━━━ 読解用抜粋

建司の書斎

「キリスト者の希望」、「愛を学ぶ」等の著者、故相澤建司の遺稿説教原稿・聖書研究など。

旧約聖書における絶望と希望(七) 第二イザヤにおける希望-3

2001講壇(2001/6/17~2002/2/3)

旧約聖書における絶望と希望(七) 第二イザヤにおける希望-3

新しい出エジプト
 第二イザヤは、「先のこと-新しいこと」の対比を先の国際政治的な文脈ばかりでなく、救済史の文脈でも語っている。この文脈では「先のこと」は、クロスのリュデア征服ではなく、かつての「出エジプト」、荒野の放浪という神の解放の出来事を指している。他方「新しいこと」は(捕囚からの解放と故国への帰還)を意味している。この解放を実現するのはクロスではなく、ヤハウエである。「真の救済の出来事は捕囚の人々の脱出と帰還であり、その民に同伴なさるヤハウエご自身の到来である」(ラート)。
 「新しい出エジプト」については次のように語られている、
 「ヤハウエはこう言われた、
  《先のこと》を思い出してはならない。
  《いにしえのこと》を心にかけてはならない。
  見よ、私は《新しいこと》をなす」(四三:一八~一九)。
 「《先のこと》を私はずっと以前に告げた。
  それを私の口から出して知らせた。
  私はそれをにわかに、それを実現した(四八:三)。
  今や《新しいこと》を、私はあなたに知らせよう。
  あなたがまだ知らない隱されたことを。

━━━━━━
━━━ 提供データ

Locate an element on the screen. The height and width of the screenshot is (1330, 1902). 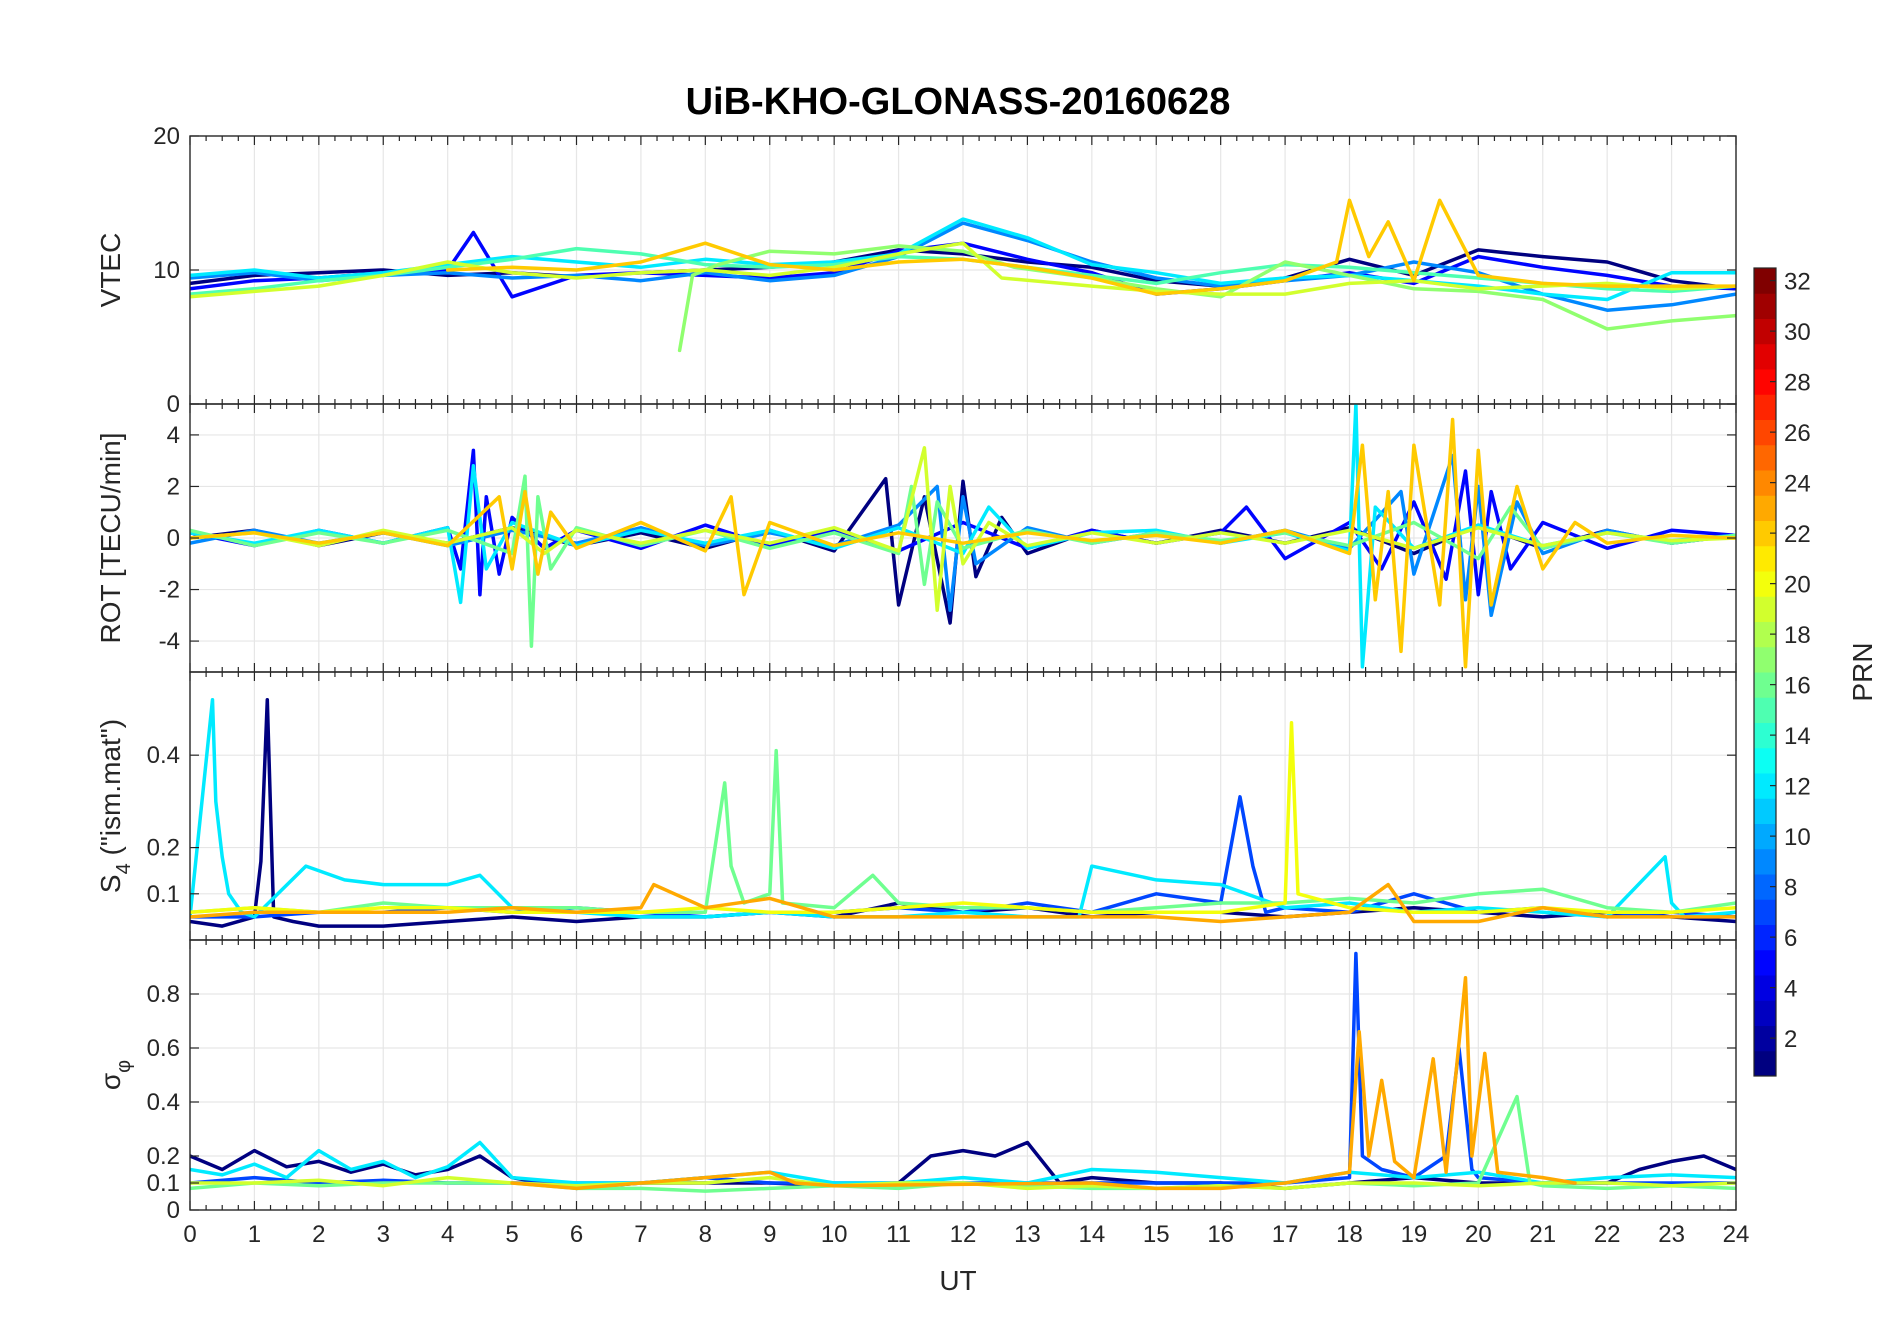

━━━━━━

**課題 A**: 抜粋のうち、「2001講壇(2001/6/17~2002/2/3)」を含む語句から始め、「それを私の口から出して知らせた。」の後で止めて、その範囲をそのまま書き写して返せ。
**課題 B**: 抜粋によると、救済史の文脈で「新しいこと」は何を意味しているか。

**解答 A**:
2001講壇(2001/6/17~2002/2/3)

旧約聖書における絶望と希望(七) 第二イザヤにおける希望-3

新しい出エジプト
 第二イザヤは、「先のこと-新しいこと」の対比を先の国際政治的な文脈ばかりでなく、救済史の文脈でも語っている。この文脈では「先のこと」は、クロスのリュデア征服ではなく、かつての「出エジプト」、荒野の放浪という神の解放の出来事を指している。他方「新しいこと」は(捕囚からの解放と故国への帰還)を意味している。この解放を実現するのはクロスではなく、ヤハウエである。「真の救済の出来事は捕囚の人々の脱出と帰還であり、その民に同伴なさるヤハウエご自身の到来である」(ラート)。
 「新しい出エジプト」については次のように語られている、
 「ヤハウエはこう言われた、
  《先のこと》を思い出してはならない。
  《いにしえのこと》を心にかけてはならない。
  見よ、私は《新しいこと》をなす」(四三:一八~一九)。
 「《先のこと》を私はずっと以前に告げた。
  それを私の口から出して知らせた。

**解答 B**: 捕囚からの解放と故国への帰還を意味している。